◆ TASK ◆
Continue the news report on the aid effort after the Haiti earthquake, picking up after its last sentence.

◆ READING TEXT ◆
*** Block opens ***

POUT-AU-PRINCE, HAITI (AP) -- The badly damaged seaport and airport are hindering efforts to get aid to earthquake-ravaged Haiti, but a massive movement is under way nonetheless.
Some 800 troops and a Navy aircraft carrier are on the way to provide the first major influx of U.S. forces since Tuesday's catastrophe.
The troops will help deliver aid and provide security in a country where the government has all but disintegrated and the national police are nowhere to be found. The troops are expected to arrive today.
Meanwhile, the living and the dead share the same spaces -- sidewalks, public plazas and hospitals. The stench of death adds to the overwhelming gloom.
A Catholic Relief Services representative calls the scene "beyond description."
U.N. keeping peace after Haiti police 'vanished'
A U.N. official has been detailing the lawless and chaotic situation in Haiti's capital.
He says the global aid effort is just getting started, but many people have lost everything and are "slowly getting more angry and impatient."
The U.N. peacekeeping mission spokesman says one problem is that the Haitian national police have "simply vanished." He says that's leaving it up to U.N. forces to keep law and order in Haiti's devastated capital.
That's even as rescue efforts continue at the collapsed U.N. headquarters in Port-au-Prince. About 100 people are believed buried in the rubble.

*** Block closes ***

◆ SOURCE MATERIAL ◆
*** Block opens ***

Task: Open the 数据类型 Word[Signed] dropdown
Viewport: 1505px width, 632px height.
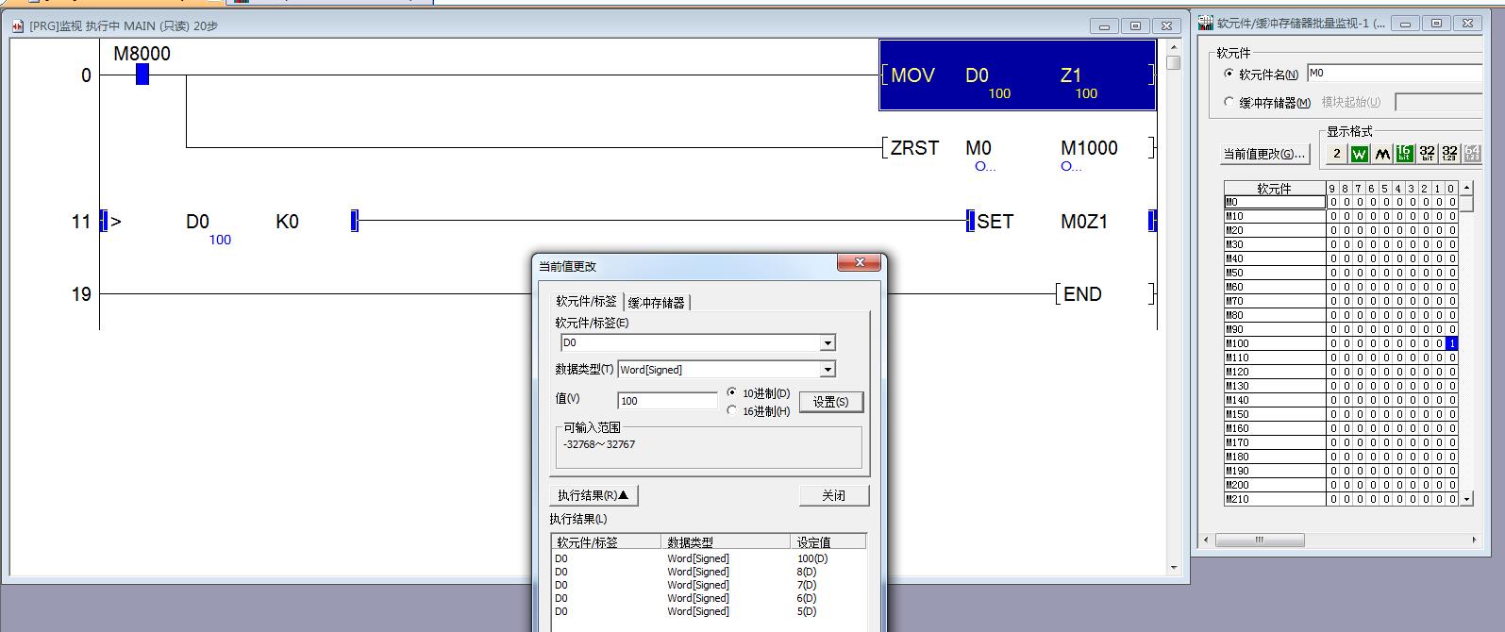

*** Block closes ***

◆ ANSWER AREA ◆
Spokesman David Wimhurst also described having to grab on to furniture as Tuesday's quake "violently" shook the U.N. offices. He says he and more than a dozen other people managed to escape the wrecked building through his third-story window on a "rather rickety ladder."
Quake aid trickles through Haiti's cramped airport
U.S. military air traffic controllers are scrambling to keep earthquake aid flowing into Haiti's main entry point, its airport.
They're trying to do this without the use of an airport control tower or radar, and amid struggles over fuel, tarmac space and even staircases to access the planes.
The space crunch left some two dozen planes circling for more than two hours yesterday. Many of them had to be diverted to Santo Domingo or Florida.
Thursday's arrivals were dominated by rescue crews leading search dogs and military operations toting supplies and communications equipment.
Doctors Without Borders was able to bring in medical supplies and body bags, but other groups had no luck. The Christian relief organization Samaritan's Purse had three charter planes turned back.
U.S. federal officials had halted nonmilitary flights for eight hours yesterday at the request of the Haitian government. That order has been lifted.